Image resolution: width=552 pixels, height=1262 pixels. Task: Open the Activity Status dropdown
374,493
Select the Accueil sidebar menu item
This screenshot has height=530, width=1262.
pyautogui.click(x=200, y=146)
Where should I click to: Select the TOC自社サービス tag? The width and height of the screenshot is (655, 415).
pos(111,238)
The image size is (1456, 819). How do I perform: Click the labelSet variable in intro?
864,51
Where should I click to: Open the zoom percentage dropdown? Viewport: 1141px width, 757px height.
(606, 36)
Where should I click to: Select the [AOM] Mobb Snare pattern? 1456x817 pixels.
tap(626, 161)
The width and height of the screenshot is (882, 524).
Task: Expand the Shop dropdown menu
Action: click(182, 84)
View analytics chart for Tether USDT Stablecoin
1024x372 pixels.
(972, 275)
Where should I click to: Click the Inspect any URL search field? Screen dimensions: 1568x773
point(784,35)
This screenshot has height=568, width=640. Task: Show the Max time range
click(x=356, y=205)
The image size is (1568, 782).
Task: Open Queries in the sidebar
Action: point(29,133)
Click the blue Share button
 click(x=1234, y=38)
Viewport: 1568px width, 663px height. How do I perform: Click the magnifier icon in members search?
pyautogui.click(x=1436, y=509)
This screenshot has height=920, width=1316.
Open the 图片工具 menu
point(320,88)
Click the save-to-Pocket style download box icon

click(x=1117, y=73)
◇ ◇ ◇ ◇
— Your task —
Print all of the material above again, line for line, without changing a single character.

— Task result —
Image resolution: width=552 pixels, height=1262 pixels. Task: Open the Activity Status dropdown
374,493
Select the Accueil sidebar menu item
This screenshot has height=530, width=1262.
pyautogui.click(x=200, y=146)
Where should I click to: Select the TOC自社サービス tag? The width and height of the screenshot is (655, 415).
pos(111,238)
The image size is (1456, 819). How do I perform: Click the labelSet variable in intro?
864,51
Where should I click to: Open the zoom percentage dropdown? Viewport: 1141px width, 757px height.
(606, 36)
Where should I click to: Select the [AOM] Mobb Snare pattern? 1456x817 pixels.
tap(626, 161)
The width and height of the screenshot is (882, 524).
Task: Expand the Shop dropdown menu
Action: click(182, 84)
View analytics chart for Tether USDT Stablecoin
1024x372 pixels.
(972, 275)
Where should I click to: Click the Inspect any URL search field? Screen dimensions: 1568x773
point(784,35)
This screenshot has height=568, width=640. Task: Show the Max time range
click(x=356, y=205)
The image size is (1568, 782).
Task: Open Queries in the sidebar
Action: point(29,133)
Click the blue Share button
 click(x=1234, y=38)
Viewport: 1568px width, 663px height. How do I perform: Click the magnifier icon in members search?
pyautogui.click(x=1436, y=509)
This screenshot has height=920, width=1316.
Open the 图片工具 menu
point(320,88)
Click the save-to-Pocket style download box icon

click(x=1117, y=73)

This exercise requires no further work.